In contrast to changes in attitudes, beliefs about the effectiveness of mental health treatment and about recovery without such treatment did not change appreciably across time. Thus increased use of mental health services and improved attitudes toward mental health treatment seeking in more recent years cannot be attributed to changes in beliefs about the effectiveness of mental health treatments or about the likelihood of recovery without treatment. This finding indirectly points to reduction in psychological barriers, such as the stigma associated with the receipt of mental health care, as a major cause of improved attitudes to mental health treatment seeking and also, possibly, a contributing factor to increased use of mental health services in recent years.
The findings from this study should be viewed in the context of its limitations. First, assessments of attitudes and beliefs did not distinguish between pharmacological and psychosocial treatments. Attitudes and beliefs about these different forms of treatment might have changed differently in recent years (29,30). Second, the general public is able to distinguish between different forms of mental illness and the appropriateness of various treatments for each condition (30)—a distinction not captured by the NCS and NCS-R questions. Third, stigma associated with mental illness and its treatment is complex (31), encompassing both cognitive evaluations and emotional reactions. Furthermore, stigma associated with treatment seeking for severe mental illnesses might have different correlates and time trends than stigma associated with treatment seeking for the less severe mental health problems. Of note, there is some evidence that the public perception of violence among persons with mental illness in the United States significantly increased between 1950 and 1996 (1,32). Whereas, in the same study, Americans were more likely in 1996 than they were in 1950 to admit having experienced a "nervous breakdown" in their lifetime (1). A full evaluation of the multiple aspects of stigma associated with mental illness and its treatment requires more detailed information than is captured by the NCS and NCS-R questions. Finally, accurate ascertainment of a generation or cohort effect requires that the same individuals be followed over time. However, this study is based on data from two cross-sectional surveys.
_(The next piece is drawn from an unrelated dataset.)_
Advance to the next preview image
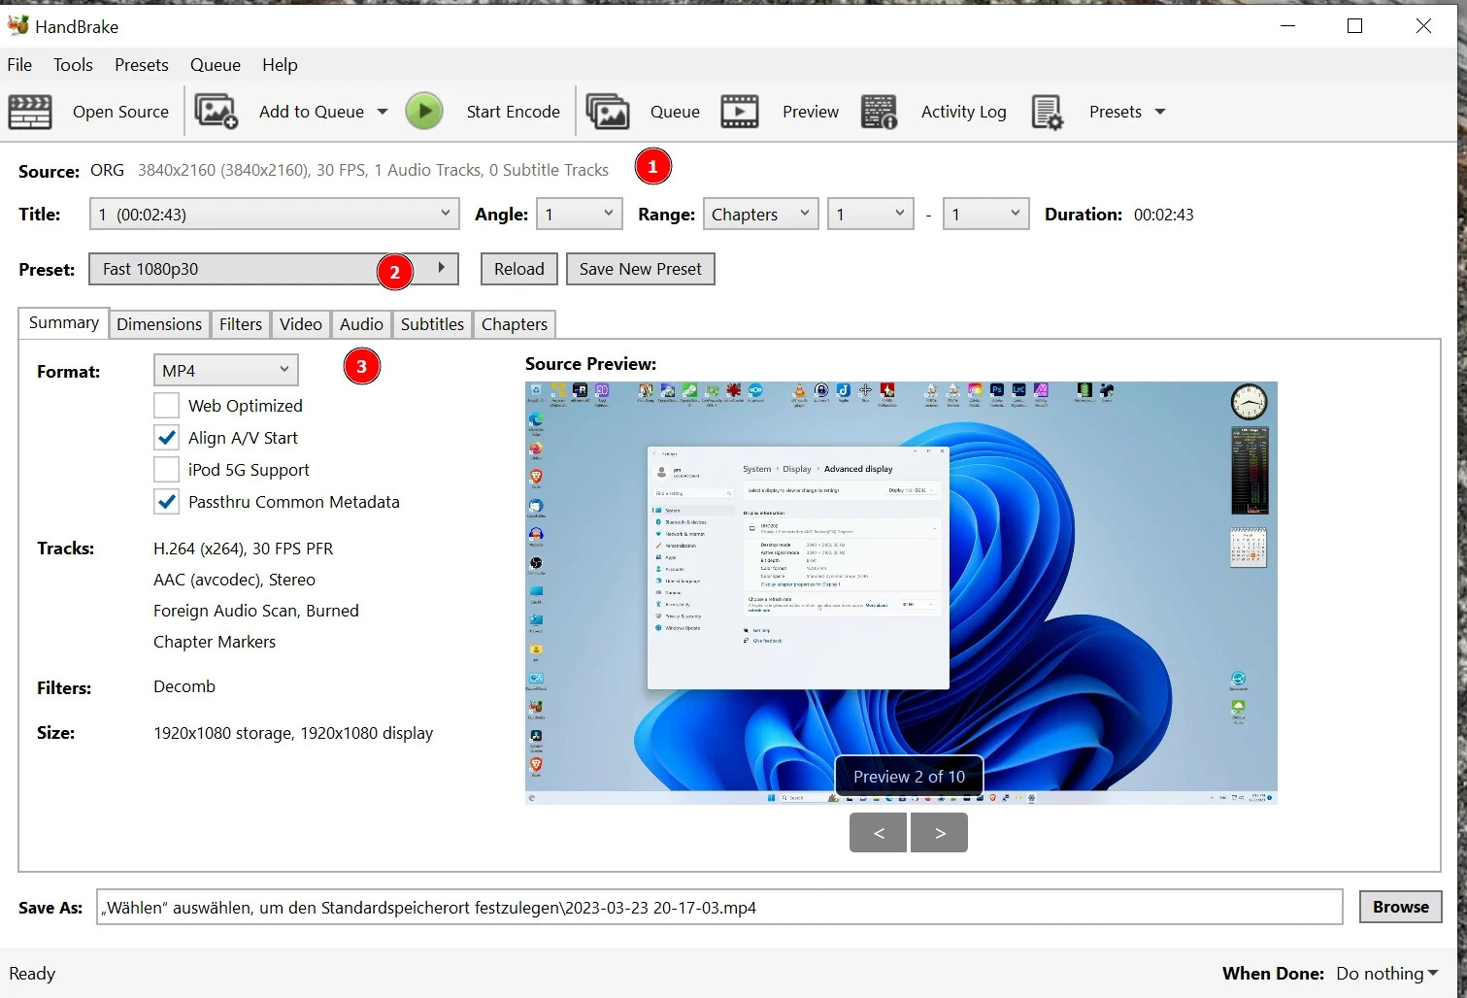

Findings with regard to generation effect would be valid only with the assumption that the age groups in each survey were representative of their generations.
In the context of the study's limitations, comparison of the data from 1990—1992 and 2001—2003 suggests a modest improvement in Americans' attitudes toward mental health treatment seeking over a period of more than a decade. The improvement was more pronounced among the younger generation. Coupled with the growing perception of psychological distress in the general public (1), these trends in attitudes toward mental health treatment seeking will likely contribute to an increased demand for mental health services in the coming years.
The National Comorbidity Survey was supported by grants R01-MH-46376, R01-MH-49098, and R01-MH-52861 from the National Institute of Mental Health (NIMH), with supplemental support from grant MH-46376 from the National Institute of Drug Abuse (NIDA) and grant 90135190 from the William T. Grant Foundation. The National Comorbidity Survey Replication is supported by grant U01-MH 60220 from NIMH, with supplemental support from grants from the NIDA, the Substance Abuse and Mental Health Services Administration, the Robert Wood Johnson Foundation (grant 044708), and the John W. Alden Trust.
The author reports no competing interests.